Isolation is not a state one should REMAIN IN unnecessarily.  By isolating anything/one, something else then gets magnified and becomes unhealthy.  
I am thankful for my job, it takes me out of my self-imposed isolation.
i am thankful for my dog, he takes me from my self-imposed isolation.
i am thankful for my husband, he asked for my life 04/28/84 - until death, and God ordained marriage for man NOT to alone/isolated.
I am thankful for Aunt Delphine, who I now am off to check on (she had a wonderful Easter with us but when back at her home on Monday suffered a TIA), God gives us each other to keep us from isolation.

There is a time and a place for everything . . . We should not isolate ourselves from truth . . .  We have to break uncomfortable barriers we've created.
In the Name of Jesus, we need come out of our tombs.

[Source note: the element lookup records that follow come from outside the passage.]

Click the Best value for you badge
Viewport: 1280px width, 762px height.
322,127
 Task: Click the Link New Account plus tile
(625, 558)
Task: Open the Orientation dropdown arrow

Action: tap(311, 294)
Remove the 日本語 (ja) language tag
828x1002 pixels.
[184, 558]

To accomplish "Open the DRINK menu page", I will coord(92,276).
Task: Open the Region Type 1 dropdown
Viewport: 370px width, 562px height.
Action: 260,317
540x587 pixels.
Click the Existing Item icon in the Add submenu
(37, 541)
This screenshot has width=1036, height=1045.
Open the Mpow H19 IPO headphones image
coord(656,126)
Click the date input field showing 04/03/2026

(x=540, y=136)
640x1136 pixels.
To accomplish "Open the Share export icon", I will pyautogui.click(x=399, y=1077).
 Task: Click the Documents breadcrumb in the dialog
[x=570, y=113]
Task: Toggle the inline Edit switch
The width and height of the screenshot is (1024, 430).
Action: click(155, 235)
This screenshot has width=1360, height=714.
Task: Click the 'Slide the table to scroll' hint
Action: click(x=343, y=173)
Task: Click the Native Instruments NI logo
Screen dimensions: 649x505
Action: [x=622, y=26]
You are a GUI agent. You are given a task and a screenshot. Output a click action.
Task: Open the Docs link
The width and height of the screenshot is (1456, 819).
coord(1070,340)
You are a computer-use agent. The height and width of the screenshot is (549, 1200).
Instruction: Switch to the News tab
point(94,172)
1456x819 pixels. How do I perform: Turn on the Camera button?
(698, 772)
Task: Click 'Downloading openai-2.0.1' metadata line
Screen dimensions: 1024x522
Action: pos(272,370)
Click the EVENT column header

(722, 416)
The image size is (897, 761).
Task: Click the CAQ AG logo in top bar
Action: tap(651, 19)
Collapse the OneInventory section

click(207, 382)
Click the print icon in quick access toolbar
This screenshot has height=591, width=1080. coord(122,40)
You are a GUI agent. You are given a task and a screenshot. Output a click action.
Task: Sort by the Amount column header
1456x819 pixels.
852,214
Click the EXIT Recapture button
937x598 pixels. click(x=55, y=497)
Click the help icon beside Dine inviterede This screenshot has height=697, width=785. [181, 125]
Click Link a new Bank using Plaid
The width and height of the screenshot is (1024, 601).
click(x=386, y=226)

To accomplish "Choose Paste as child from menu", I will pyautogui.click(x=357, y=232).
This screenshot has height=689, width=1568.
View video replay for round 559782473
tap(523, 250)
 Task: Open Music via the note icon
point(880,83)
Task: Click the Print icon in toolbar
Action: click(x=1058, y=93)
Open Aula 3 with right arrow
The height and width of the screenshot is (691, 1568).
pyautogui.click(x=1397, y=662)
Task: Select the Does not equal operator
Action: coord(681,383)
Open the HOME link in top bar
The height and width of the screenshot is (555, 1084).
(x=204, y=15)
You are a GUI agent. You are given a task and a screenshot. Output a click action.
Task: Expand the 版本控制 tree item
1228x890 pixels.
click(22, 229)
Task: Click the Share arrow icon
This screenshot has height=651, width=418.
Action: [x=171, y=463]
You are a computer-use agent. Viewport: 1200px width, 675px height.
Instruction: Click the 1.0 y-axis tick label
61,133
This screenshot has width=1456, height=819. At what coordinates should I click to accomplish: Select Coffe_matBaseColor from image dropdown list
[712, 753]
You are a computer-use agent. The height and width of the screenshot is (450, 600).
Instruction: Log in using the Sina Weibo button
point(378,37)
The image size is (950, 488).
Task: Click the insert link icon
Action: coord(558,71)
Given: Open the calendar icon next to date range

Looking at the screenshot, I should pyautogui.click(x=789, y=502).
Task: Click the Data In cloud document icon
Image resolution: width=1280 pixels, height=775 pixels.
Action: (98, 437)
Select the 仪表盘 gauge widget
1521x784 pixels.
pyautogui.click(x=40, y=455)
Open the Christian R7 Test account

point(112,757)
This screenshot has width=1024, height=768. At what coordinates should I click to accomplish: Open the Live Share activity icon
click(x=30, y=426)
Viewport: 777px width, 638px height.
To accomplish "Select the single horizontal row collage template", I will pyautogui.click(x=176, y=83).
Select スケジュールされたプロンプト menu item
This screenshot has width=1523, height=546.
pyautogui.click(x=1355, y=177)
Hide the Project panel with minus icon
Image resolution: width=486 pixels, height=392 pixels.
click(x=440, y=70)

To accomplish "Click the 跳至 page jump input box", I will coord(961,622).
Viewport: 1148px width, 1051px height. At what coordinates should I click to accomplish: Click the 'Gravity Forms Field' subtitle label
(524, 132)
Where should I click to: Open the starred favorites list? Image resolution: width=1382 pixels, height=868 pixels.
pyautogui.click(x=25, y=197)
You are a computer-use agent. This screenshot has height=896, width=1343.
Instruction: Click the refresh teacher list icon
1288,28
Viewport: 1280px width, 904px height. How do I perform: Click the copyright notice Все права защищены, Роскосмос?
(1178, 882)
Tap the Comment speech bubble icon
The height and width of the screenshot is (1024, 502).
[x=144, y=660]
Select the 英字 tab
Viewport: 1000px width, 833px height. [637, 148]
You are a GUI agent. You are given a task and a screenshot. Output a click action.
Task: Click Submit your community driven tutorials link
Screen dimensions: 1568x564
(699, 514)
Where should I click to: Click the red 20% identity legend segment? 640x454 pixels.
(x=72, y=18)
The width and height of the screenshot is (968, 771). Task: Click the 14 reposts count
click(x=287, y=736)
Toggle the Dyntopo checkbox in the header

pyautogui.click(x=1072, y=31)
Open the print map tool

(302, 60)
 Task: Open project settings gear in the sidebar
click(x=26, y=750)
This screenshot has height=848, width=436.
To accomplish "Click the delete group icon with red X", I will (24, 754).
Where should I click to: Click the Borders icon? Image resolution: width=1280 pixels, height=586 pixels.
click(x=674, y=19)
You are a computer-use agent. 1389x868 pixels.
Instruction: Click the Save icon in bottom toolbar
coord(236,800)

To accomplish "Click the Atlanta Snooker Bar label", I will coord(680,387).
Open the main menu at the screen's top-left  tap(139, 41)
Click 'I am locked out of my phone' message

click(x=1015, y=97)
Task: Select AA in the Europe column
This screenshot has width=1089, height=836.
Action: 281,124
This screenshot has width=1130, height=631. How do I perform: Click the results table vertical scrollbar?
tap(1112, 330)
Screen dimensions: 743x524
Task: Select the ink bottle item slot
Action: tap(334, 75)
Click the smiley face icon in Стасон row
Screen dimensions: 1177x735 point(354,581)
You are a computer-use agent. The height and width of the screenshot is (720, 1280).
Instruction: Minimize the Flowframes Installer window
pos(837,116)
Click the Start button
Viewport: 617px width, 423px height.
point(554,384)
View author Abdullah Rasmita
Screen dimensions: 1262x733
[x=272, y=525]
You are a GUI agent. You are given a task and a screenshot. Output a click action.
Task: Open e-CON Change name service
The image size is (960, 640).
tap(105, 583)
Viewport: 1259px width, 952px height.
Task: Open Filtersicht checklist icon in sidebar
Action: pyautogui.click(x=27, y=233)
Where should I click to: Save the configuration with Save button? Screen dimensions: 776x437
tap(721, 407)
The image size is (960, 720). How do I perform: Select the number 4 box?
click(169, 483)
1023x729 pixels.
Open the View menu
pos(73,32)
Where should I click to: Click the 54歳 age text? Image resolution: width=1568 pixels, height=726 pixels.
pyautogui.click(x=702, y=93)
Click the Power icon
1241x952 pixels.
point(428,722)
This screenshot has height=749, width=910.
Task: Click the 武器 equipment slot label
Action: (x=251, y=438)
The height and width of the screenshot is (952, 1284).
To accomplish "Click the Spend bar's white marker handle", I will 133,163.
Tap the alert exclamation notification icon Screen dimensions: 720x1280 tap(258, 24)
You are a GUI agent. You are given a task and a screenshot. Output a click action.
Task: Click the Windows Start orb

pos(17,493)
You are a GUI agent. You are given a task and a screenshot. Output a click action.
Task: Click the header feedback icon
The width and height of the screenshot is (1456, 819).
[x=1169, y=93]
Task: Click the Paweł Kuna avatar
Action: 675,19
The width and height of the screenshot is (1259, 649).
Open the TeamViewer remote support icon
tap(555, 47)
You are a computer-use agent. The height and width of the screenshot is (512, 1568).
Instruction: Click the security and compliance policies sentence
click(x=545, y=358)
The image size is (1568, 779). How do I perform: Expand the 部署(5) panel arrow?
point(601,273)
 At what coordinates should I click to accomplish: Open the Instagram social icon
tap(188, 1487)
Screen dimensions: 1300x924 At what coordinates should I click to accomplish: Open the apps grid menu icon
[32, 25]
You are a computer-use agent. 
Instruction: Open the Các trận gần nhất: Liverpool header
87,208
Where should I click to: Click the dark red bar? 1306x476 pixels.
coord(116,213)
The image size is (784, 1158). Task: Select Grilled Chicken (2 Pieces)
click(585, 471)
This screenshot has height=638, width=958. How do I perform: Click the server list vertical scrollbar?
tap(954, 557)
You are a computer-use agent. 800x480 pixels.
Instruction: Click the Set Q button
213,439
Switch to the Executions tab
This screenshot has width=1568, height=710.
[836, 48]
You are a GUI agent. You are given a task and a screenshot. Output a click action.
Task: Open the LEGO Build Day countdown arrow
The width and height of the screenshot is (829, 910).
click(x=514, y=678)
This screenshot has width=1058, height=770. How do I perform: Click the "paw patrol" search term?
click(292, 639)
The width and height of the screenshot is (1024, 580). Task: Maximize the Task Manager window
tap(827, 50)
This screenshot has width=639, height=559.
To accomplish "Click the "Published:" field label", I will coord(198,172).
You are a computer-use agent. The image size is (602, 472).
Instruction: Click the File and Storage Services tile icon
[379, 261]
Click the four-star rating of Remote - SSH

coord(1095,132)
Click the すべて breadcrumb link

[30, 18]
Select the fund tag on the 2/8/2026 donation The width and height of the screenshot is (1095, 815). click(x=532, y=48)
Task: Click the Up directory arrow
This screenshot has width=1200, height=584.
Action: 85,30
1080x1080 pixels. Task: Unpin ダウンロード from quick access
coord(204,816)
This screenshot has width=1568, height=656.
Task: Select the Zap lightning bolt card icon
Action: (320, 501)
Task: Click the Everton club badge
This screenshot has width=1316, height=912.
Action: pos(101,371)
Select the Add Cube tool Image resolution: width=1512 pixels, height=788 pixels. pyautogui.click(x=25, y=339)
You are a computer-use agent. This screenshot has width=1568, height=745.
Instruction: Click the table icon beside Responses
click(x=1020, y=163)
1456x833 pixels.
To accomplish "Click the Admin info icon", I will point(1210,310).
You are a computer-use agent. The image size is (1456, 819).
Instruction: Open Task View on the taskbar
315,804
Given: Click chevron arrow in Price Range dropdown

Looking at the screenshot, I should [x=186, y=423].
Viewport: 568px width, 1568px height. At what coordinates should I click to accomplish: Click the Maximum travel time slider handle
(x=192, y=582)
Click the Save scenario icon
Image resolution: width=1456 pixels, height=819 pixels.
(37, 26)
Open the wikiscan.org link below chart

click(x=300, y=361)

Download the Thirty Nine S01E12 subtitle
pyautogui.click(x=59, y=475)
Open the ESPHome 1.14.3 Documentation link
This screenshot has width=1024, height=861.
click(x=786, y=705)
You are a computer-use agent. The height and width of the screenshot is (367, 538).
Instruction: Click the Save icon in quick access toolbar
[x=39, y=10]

On Apr 25, 2014 rajesh wrote:

 Oh! i so much more resonate with the words: "awareness" and "vigilance" than "hang precariously" and "teetering" even though my English teacher would say that it was too much a stretch of the imagination to consider them synonymous :) Thank you @harmony1



On Apr 25, 2014 Harmony1 wrote:

 You're welcome Rajesh :)  Blessings.



On Apr 25, 2014 Akanksha wrote:

 Thank you for your sharing, Jagdishji. It spoke to my current state of 'self-created suffering' and resonated with me. It  added to what the piece of writing itself has left with me.



On Apr 26, 2014 amy wrote:

 Amen Ammi!  So true . . . true . . . true . . . true . . . true!  Again, amen!  
May Thy will be done . . . . 



On Apr 28, 2014 Shehnaz wrote:

 Completely agree. Just love the depiction of all the little patches we mistake to be the Fabric of who we really are....who am I ???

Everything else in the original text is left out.